Living With Cancer

About 2 weeks ago I was diagnosed with a Glioblastoma Multiforme brain tumour - commonly known as brain cancer.

It all started around 3 months ago when I was jogging in St Leonards park, just next to North Sydney Oval one Saturday night. I had done just one lap of the oval and was doing 10 push-ups. During these push-ups I felt a strange sensation in my head, it was as if I was arguing with myself. I then stood up and almost as if I was searching for a word, and at the same time tried to verbalise it, muttered incoherent babble and collapsed. I awoke a few seconds later I now know, but because of the fall (I was standing up) and hitting my head on the ground (and probably because of the shock of what had just happened to me), I lay there on the grass hazy for around 10 minutes. After coming to my senses, I walked back to my apartment and contemplated the events that had just unfolded. Had I collapsed because of physical exertion? Am I working too hard? Was it some sort of seizure?... I was unsure, so I called my parents. Mum told me to go see a doctor, so that I did.

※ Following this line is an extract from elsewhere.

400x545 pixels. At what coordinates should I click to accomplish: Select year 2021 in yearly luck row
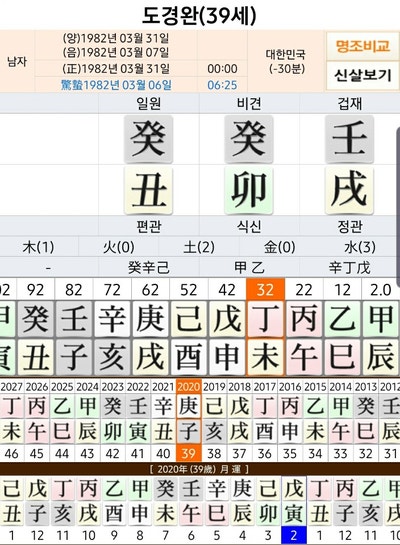pos(163,387)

The next week at work I made an appointment to meet with a GP in the city, the doctor for the City Tattersalls club to be exact. I waited in the waiting room (as you do) for around 10 mins and was called in to his office. After a regular examination and the usual questions to check whether I had a seizure, such as "Did you notice that you had wet yourself?", no I replied. "Had you bitten your tongue?", no again was the answer. "Was anyone around to witness you collapse?",  Correct as he was in his diagnosis, he ruled out a seizure as I hadn't displayed any symptoms as such, and continued with his examination of me to see if he could figure out what went wrong. As I was working out, running, doing push-ups etc. my heart rate was up, so he performed some sort of test for asthma. Now I've never had breathing problems in the past, however I followed his instructions and breathed into some tube, waited a while, took a puff of an inhaler, and breathed once again into the same tube. After measuring this level of lung capacity and that level of lung capacity he noticed a change. I asked inquisitively, "Doesn't that happen to everyone?", after all, I was taking a drug into my body that clears lungs. "No, no, no", he quipped. "It seems you have a very mild form of asthma, Russell. I'll write you this prescription and take one puff a day. Come back and see me in a month if you have any more 'funny turns'", as they call it in doctor speak.

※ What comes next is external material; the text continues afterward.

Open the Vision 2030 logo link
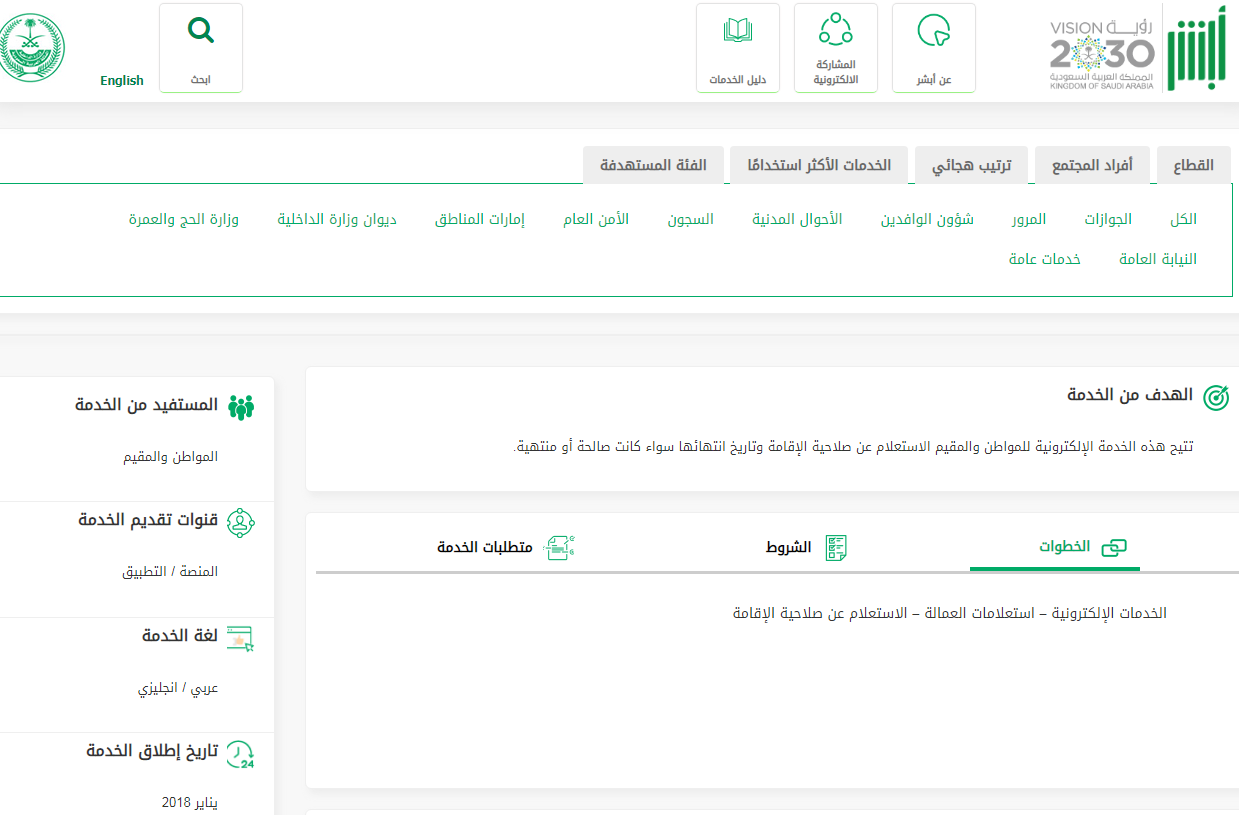 click(1101, 54)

I was satisfied with this doc's prescription and did as I was told, taking one puff a day for 6 weeks. Everything was fine, until I had another seizure.

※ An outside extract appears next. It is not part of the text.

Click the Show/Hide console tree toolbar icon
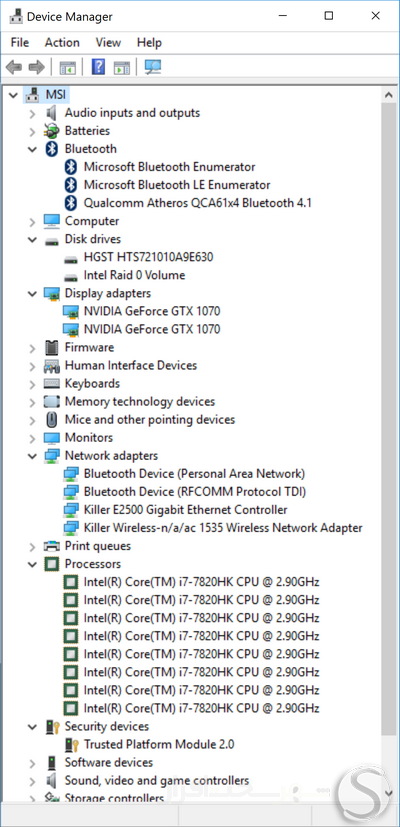400x827 pixels. [68, 68]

The day was Monday 30th May, I was in my apartment, and had just sat down to eat some delicious looking spaghetti bolognese that I had prepared. My roommate Kat was in the kitchen, serving her portion into a bowl, when a familiar feeling came across me. Once again, a small argument with myself started to form inside my mind. That word that I didn't know how to spell, didn't know how to pronounce, and didn't even know the name tried to come out of my mouth. I tried fighting it, but that just made it worse. "Are you alriiii....?", I heard Kat asking as I hit the deck. The next thing I remember I was being carried out of my front door on a stretcher, with the Ambo filling me in on what had just occurred. "You've just had a seizure, mate. We're taking you to Royal North Shore Hospital".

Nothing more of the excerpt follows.